(Aim of the task): Print, exactly and with no pictures, the line containing "This screenshot has height=179, width=315." and each line after it to the end of the entries below.

▼

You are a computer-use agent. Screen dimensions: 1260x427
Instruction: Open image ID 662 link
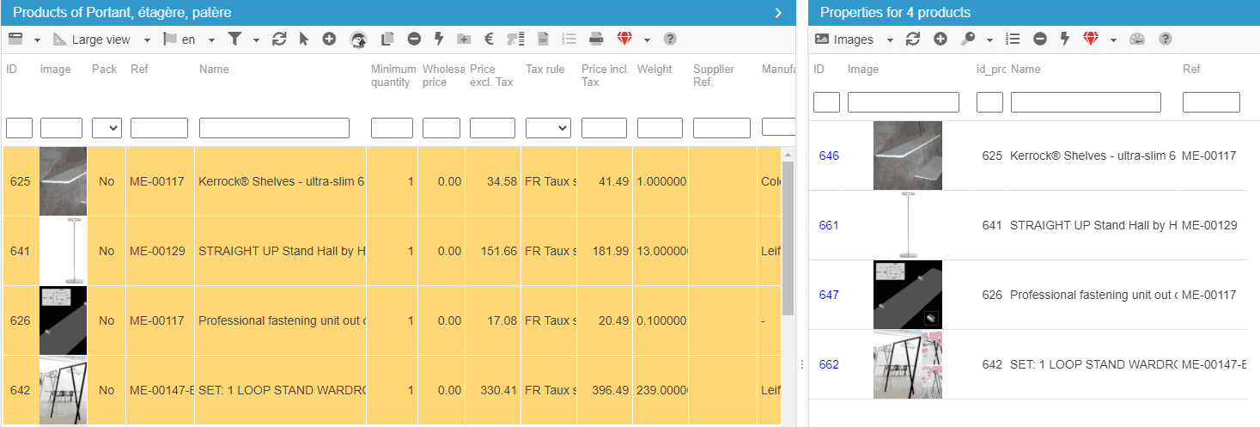pos(829,364)
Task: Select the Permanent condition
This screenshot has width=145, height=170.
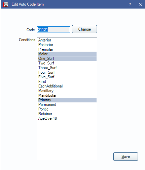Action: (x=67, y=105)
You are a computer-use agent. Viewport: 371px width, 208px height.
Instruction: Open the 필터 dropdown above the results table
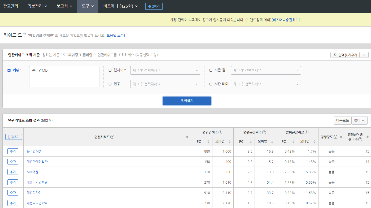tap(359, 120)
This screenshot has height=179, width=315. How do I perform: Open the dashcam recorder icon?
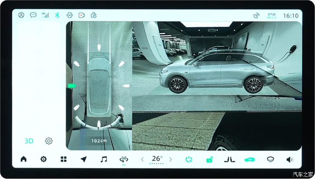point(81,15)
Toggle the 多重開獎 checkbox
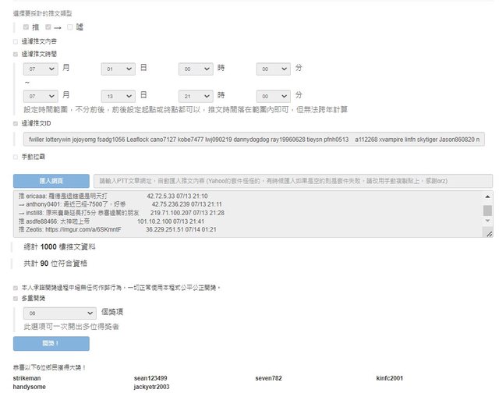The height and width of the screenshot is (393, 499). click(15, 298)
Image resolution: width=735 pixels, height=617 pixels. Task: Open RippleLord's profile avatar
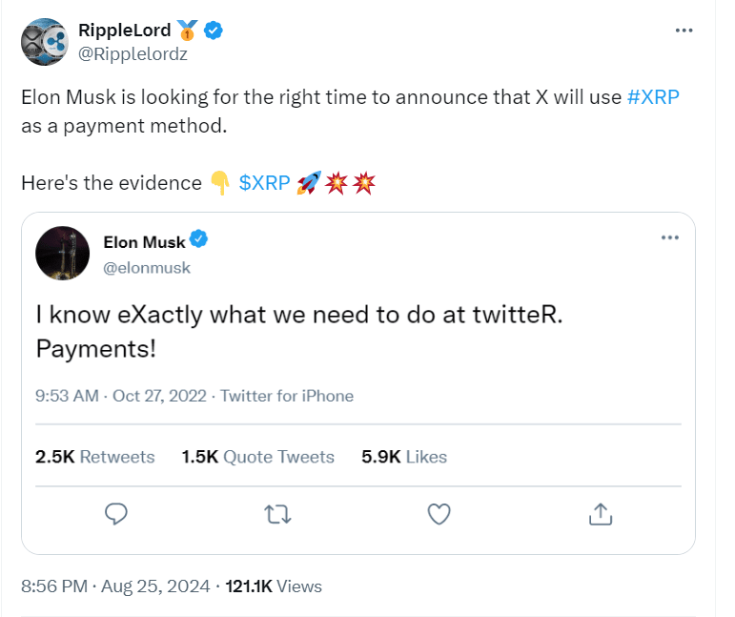pos(44,42)
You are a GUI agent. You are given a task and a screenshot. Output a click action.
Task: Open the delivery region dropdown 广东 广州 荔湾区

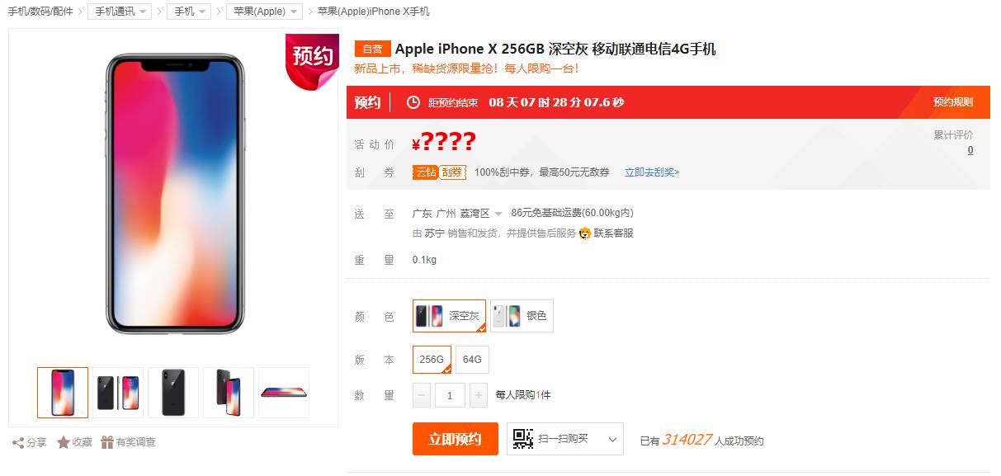tap(457, 214)
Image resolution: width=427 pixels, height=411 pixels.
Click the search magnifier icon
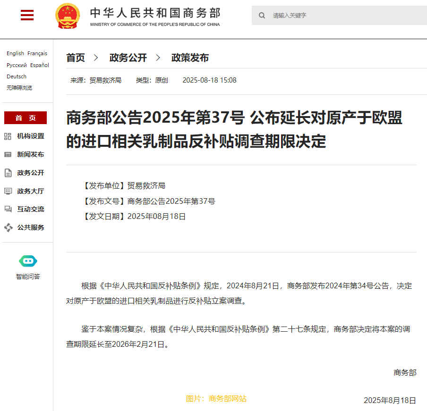coord(262,16)
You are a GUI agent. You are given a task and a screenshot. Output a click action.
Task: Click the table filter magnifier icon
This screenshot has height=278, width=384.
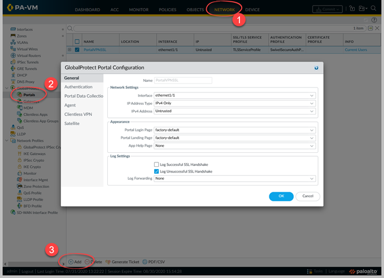70,28
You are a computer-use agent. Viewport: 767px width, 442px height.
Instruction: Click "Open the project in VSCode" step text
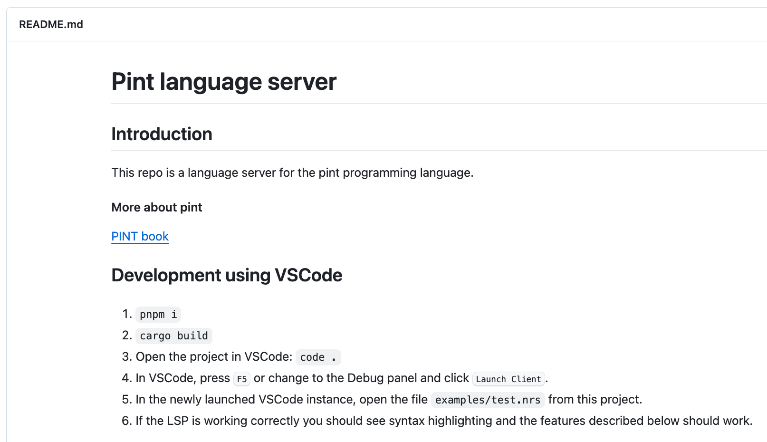[214, 357]
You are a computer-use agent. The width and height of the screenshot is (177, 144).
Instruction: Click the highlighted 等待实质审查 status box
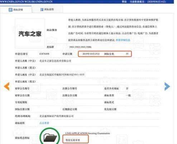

▲

(Written reply):
This screenshot has height=179, width=315. How do I perform: Open the dashcam recorder icon?
point(81,15)
Toggle the 多重開獎 checkbox
The height and width of the screenshot is (393, 499). click(15, 298)
Image resolution: width=735 pixels, height=617 pixels. Task: Open RippleLord's profile avatar
pos(44,42)
You are a GUI agent. You are given a task and a screenshot. Output a click action.
Task: Open the delivery region dropdown 广东 广州 荔湾区

tap(457, 214)
Image resolution: width=427 pixels, height=411 pixels.
Click the search magnifier icon
coord(262,16)
You are a GUI agent. You are given a task and a screenshot. Output a click action.
Task: Click the table filter magnifier icon
This screenshot has height=278, width=384.
70,28
You are a computer-use agent. Viewport: 767px width, 442px height.
Instruction: Click "Open the project in VSCode" step text
[214, 357]
You are a computer-use agent. The width and height of the screenshot is (177, 144).
Instruction: Click the highlighted 等待实质审查 status box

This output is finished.